Assigned task: Find the line with "You are a GUI" in the records below, then please transcribe it and every later line exactly, omitting the pictures and adding nothing.

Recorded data

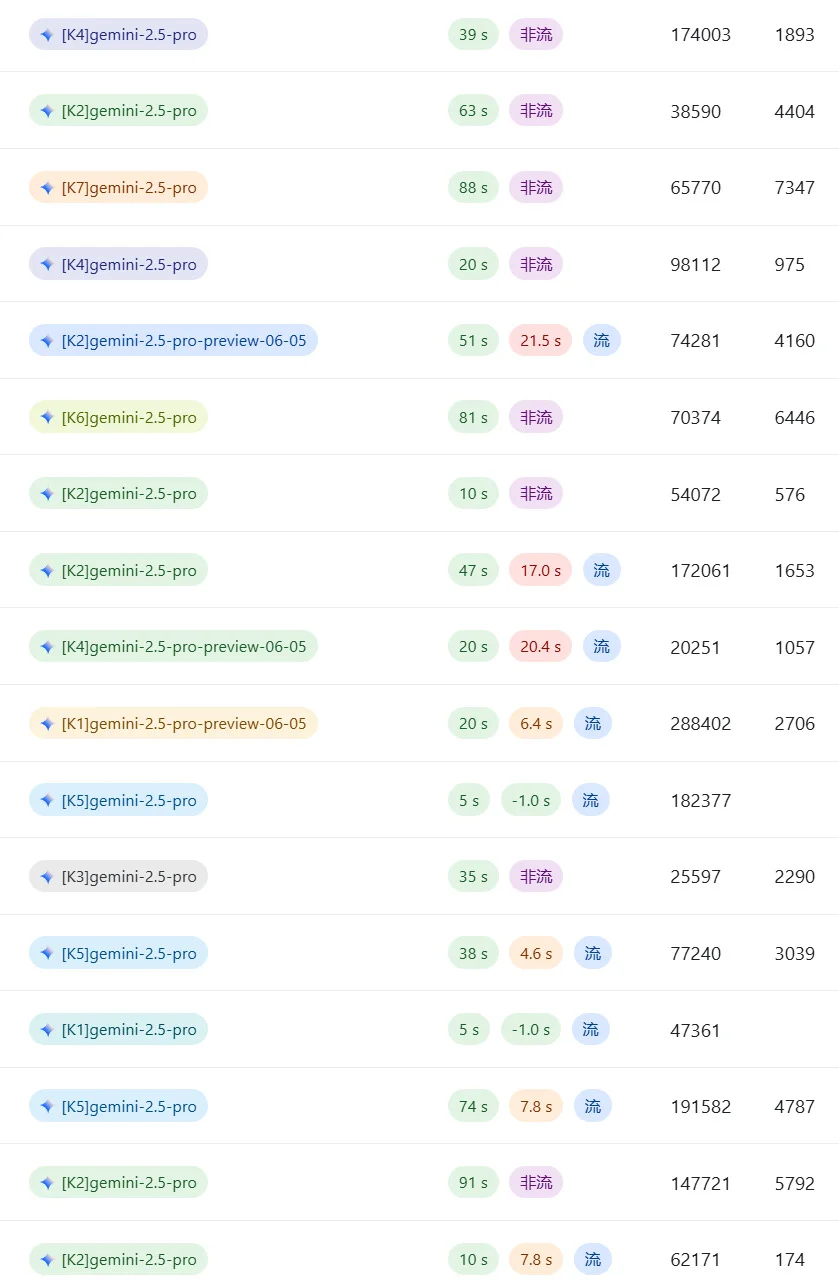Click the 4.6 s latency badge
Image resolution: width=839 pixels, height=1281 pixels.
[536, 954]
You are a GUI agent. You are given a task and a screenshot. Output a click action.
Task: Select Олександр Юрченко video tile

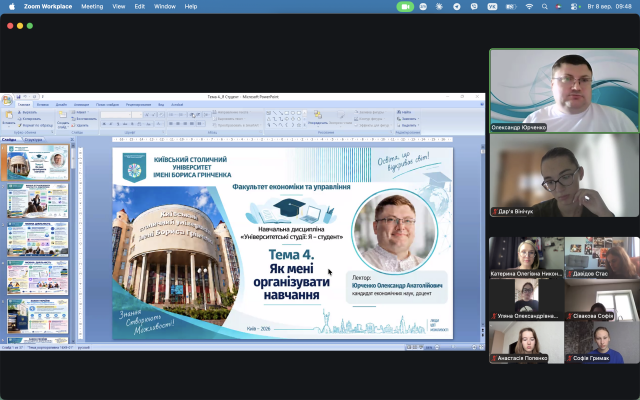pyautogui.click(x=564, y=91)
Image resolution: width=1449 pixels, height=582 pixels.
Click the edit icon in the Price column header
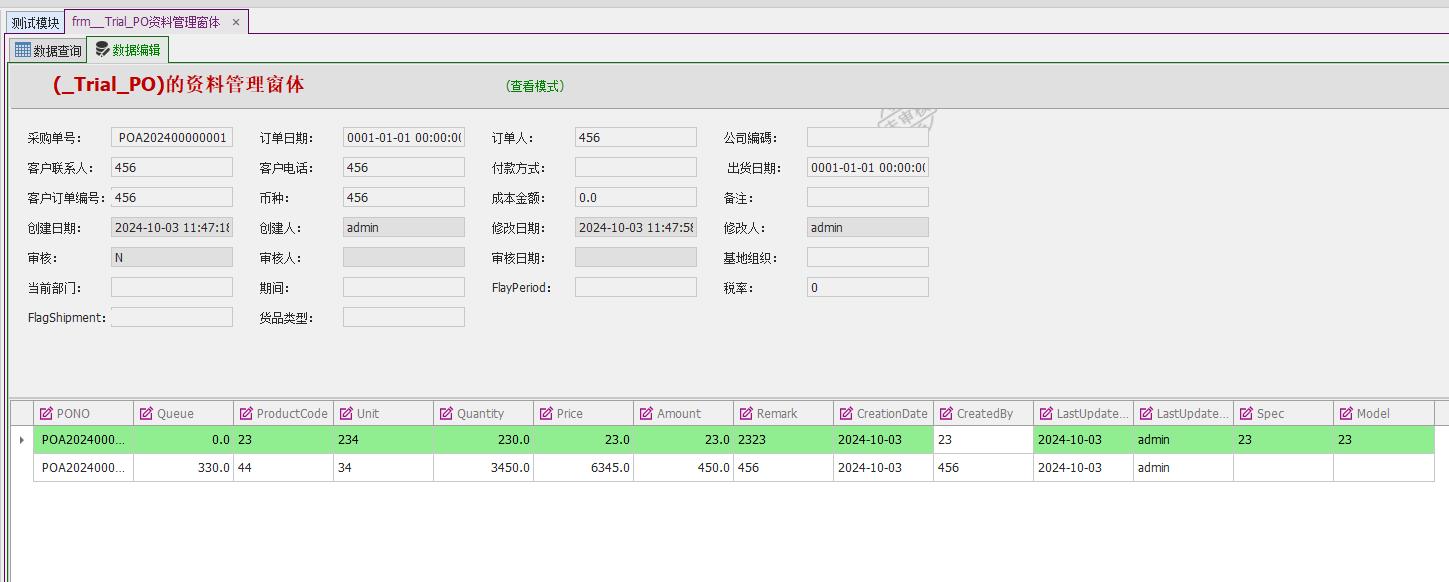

Written solution:
You are a GUI agent. You are given a task and a screenshot. Output a click action.
Task: Select Олександр Юрченко video tile

pyautogui.click(x=564, y=91)
Image resolution: width=1449 pixels, height=582 pixels.
Click the edit icon in the Price column header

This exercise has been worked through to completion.